The United States will continue to work with other nations to address the range of Iranian malign influences, Defense Secretary James N. Mattis told the Senate Appropriations defense subcommittee today.
Mattis and Marine Corps Gen. Joe Dunford, the chairman of the Joint Chiefs of Staff, testified before the panel on the fiscal year 2019 defense budget request. The secretary also discussed President Donald J. Trump’s withdrawal from the Joint Comprehensive Plan of Action that the United States and European allies negotiated with Iran in 2015.
The pact was aimed at limiting Iran’s nuclear program.
“Yesterday, President Trump announced the administration’s decision to withdraw from the Joint Comprehensive Plan of Action, terminating U.S. participation, and re-imposing sanctions on the Iranian regime,” Mattis told the subcommittee. “We will continue to work alongside our allies and partners to ensure that Iran can never acquire a nuclear weapon, and we’ll work with others to address the range of Iran’s malign influence.

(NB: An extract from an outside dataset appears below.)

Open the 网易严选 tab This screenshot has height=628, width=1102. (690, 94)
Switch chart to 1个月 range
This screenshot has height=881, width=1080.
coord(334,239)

This administration remains committed to putting the safety, interests and well-being of our citizens first.”
Iran is a prime disturber of the peace throughout the Middle East, defense officials have said, and the plan, as it stands, does nothing to curtail the Iranian regimes malign activities. “[Syrian strongman Bashir] Assad is still in power today, still murdering his own people and still creating refugee flows that we’ve not seen before based on the support out of Iran,” Mattis said.
But Iran’s activities are not limited to Syria as their influence extends into Lebanon, Yemen and Bahrain, defense officials have said. The Houthi movement in Yemen, a Shiite group, has fired missiles made in Tehran at Saudi Arabia, defense officials have said.
“We have not seen any drawdown or reduction in Iran’s malicious activities and malign activities across the region,” the secretary said.
The secretary stressed that the United States will continue to work with allies to “try to bring Iran back into more responsible behavior.”
Iran needs to be confronted not just for its nuclear program, Mattis said, but for its development of ballistic missiles, support for terrorism, launching of cyberattacks and threats to international commerce.